Isaacs' defense attorney, Roger Jon Diamond, told XBIZ that prosecutors are trying to link Isaacs' use of transmission of computer correspondence and advertising with federal agents who purchased alleged contraband material.
"The government is spending a lot of resources for material of facts that are not in dispute," Diamond said.
"This is unbelievable overkill [using so many government computer forensic experts]," said Diamond, noting that an "amazing" amount of federal money is going in to prosecuting the obscenity case.
"And just yesterday we had a pretrial meeting where the government flew [Justice Department prosecutor] Damon King all the way from Washington, instead of using a local prosecutor that could have done the same thing."
When asked how much it has cost taxpayers so far over the Isaacs case, Diamond said the figure was close to "a couple hundred thousand dollars."

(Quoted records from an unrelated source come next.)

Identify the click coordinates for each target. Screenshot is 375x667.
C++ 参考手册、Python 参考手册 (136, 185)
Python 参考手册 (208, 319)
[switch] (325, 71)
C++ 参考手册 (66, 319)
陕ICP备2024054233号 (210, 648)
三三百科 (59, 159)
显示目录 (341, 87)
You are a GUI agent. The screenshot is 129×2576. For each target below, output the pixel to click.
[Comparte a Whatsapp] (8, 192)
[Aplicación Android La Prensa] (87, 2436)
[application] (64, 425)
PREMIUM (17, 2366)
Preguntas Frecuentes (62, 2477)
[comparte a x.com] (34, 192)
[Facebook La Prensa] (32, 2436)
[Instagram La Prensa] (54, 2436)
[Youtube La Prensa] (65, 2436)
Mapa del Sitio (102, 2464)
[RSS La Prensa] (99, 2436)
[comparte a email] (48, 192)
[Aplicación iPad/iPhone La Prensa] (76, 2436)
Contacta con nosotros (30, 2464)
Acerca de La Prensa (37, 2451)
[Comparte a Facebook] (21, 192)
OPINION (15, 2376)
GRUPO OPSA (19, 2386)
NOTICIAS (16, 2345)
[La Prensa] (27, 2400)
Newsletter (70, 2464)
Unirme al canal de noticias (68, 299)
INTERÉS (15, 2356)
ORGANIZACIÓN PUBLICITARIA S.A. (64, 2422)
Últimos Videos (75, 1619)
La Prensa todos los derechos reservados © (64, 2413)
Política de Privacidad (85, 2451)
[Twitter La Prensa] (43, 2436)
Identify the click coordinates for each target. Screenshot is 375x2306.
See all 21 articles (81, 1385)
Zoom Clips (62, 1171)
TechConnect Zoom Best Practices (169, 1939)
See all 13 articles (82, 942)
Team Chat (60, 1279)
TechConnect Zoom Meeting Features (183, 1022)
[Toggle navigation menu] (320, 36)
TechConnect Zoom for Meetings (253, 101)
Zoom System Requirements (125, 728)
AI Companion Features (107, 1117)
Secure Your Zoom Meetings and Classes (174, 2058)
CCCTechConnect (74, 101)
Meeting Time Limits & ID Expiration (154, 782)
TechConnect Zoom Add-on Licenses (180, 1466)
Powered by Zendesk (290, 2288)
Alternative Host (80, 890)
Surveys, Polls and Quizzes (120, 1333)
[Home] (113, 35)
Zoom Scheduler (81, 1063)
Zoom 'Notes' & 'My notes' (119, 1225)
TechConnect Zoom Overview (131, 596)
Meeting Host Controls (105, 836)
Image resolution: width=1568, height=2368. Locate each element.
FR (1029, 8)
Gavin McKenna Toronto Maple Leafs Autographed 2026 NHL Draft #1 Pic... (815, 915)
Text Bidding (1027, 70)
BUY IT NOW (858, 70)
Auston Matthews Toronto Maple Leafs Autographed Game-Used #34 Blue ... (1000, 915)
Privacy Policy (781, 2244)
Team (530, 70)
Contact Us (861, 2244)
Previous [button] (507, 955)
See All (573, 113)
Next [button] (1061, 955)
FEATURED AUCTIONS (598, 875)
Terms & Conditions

Last week, prosecutor King asked the court to add lead Justice Department forensic specialist Matthew Goward to the witness list, as well as Richard Buster, Erin Gabor, Viktor Grose, Gregory Hermanson, Jacqueline Malak, Lee Shepps and Hesz Rivera, all of the FBI’s Computer Analysis and Response Team.
"The government anticipates that they will provide testimony regarding the accepted procedures and methods in the field of computer forensics, the imaging of the data storage devices, processing the image with forensic tools, verifying the processes of imaging and copying, providing FBI Special Agents and other computer forensic examiners access to images of data storage devices, making duplicate copies of the image and duplicating specific portions of the image for and at the request of the FBI Special Agents and other computer forensic examiners," the government's filing said.
Isaacs in April was faced with new federal obscenity charges, which join three older ones, alleging that his companies, Stolen Car Films and LA Media, distributed by mail "Hollywood Scat Amateurs No. 7," "Hollywood Scat Amateurs No. 10," "Hollywood Scat Amateurs No. 38," "Trailers" and "Japanese Doggie 3 Way" — all deemed "obscene matter" by federal prosecutors.
Isaacs originally was charged in 2007 with federal obscenity violations over the mail distribution of “Gang Bang Horse — ‘Pony Sex Game’” and “Mako’s First Time Scat,” as well as “Hollywood Scat Amateurs No. 7.”
Isaacs has pled not guilty on all counts.
His trial at U.S. District Court still has not been calendared but the trial will likely start sometime next year.